This tunic top was very easy and fast to do, skinny yarn, open stitches, and a size H hook makes for a lacy appearance. (Yes my tank tag is hangin’ out, c’est la vie.)
Beginning, and the tunic neck -For this top, I made a chain (which was the neck hole), holding it up to myself to get the right measurement and taking into account that I wanted a big V dip (mark where you want that to be with waste yarn tied on). For the neck I did random double crochets and chains (doing the same thing for a whole row, but varying row by row). To turn the corners to make the V, I did what is basically the corners of granny squares – more stitches and 2 chains between them in the same hole or something similar will make a corner. Just use logic here, if it turns the corner, its all good. To make the square area in front, on the 5th row in, I did increasing sizes of stitches down to where it would be mostly straight across (a few double crochet, a few triple, a few quadruple, then quintuple -just wrap more times). Then I chained across the bottom, and when I got to the opposite side, did the opposite order going up so it would be a mirror image. Then a did a little border around that to help shape it better on the 6th row with more double crochets and spaces of chain, and double crochets in the chain I made in the bottom of the front square area. You can vary this and do it however you like it best.

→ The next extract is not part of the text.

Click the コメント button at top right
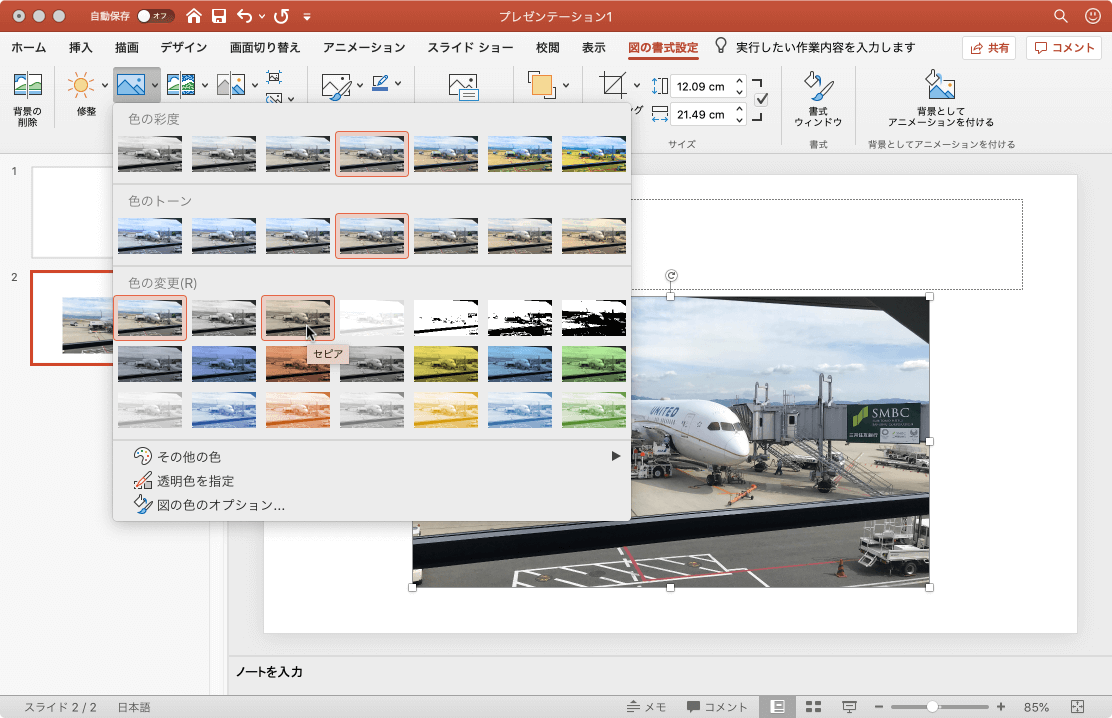click(1063, 48)

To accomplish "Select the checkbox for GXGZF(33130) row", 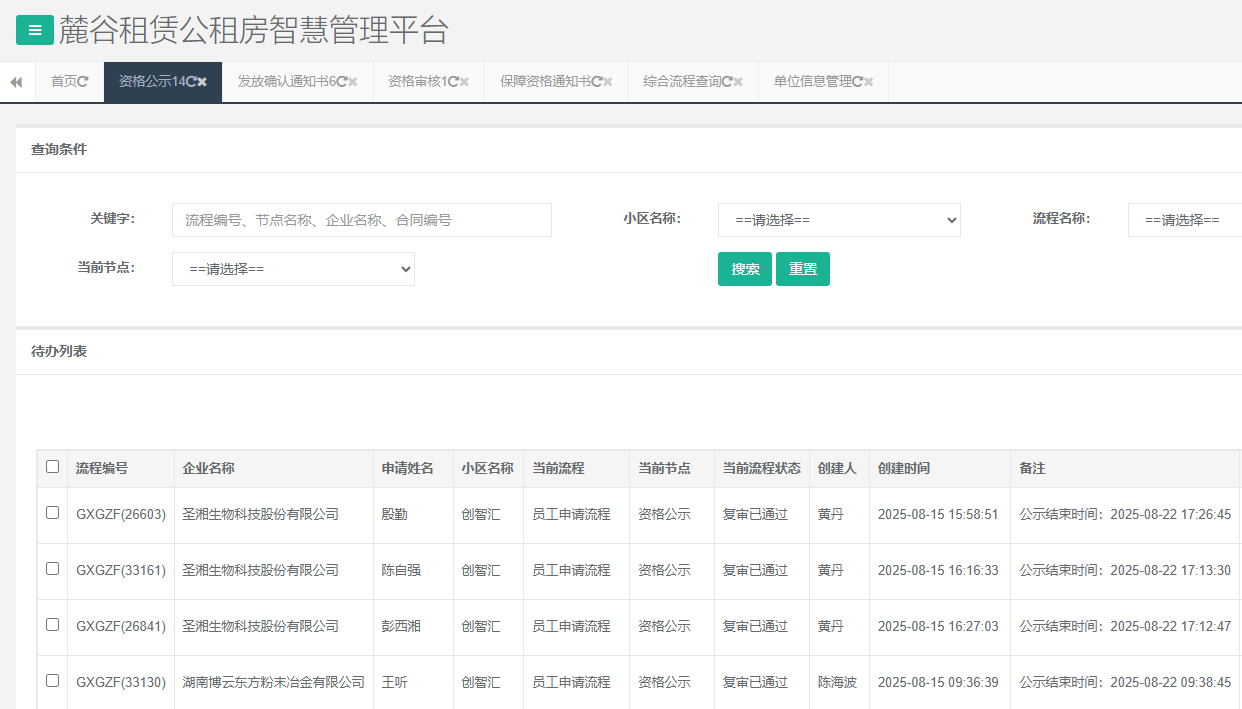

Then you want to start working the body, I used honeycomb stitch (reference below). I threw it over me and started about half way down the front of the arms, went back and forth, keeping the armhole a straight line, and connected a second end of the yarn to the other side and went back and forth to keep them even. Then connected a third yarn on the back to work the back (also back and forth) at the same time so I could throw it over myself and see where I wanted the armholes to stop. (You don’t have to do all of those at once if its easier not to and too many yarns is annoying.) Make sure to throw it over you often, if you make it too tight, you won’t want to wear it because it’ll pull too much, better to check. End of armholes -At that point, (whenever you decide the armholes are big enough), I connected the front and back and just did the body in the round, continuing with honeycomb. Stop when its as long as you want it. Be sure to throw it over you a row or two after starting the body to make sure its not too tight. If you need to fudge for increasing or decreasing for size, do it on the seams under the arms so it’ll be more hidden.
Honeycomb stitch is from: The Crochet Stitch Bible. Betty Barnden, Krause Publications, a Quarto book, 2004. Page 90.
Yarn: Phildar Ysatis 427 (this is a yarn from europe, made in West Germany) not sure what to call the color, perhaps 500 427 006.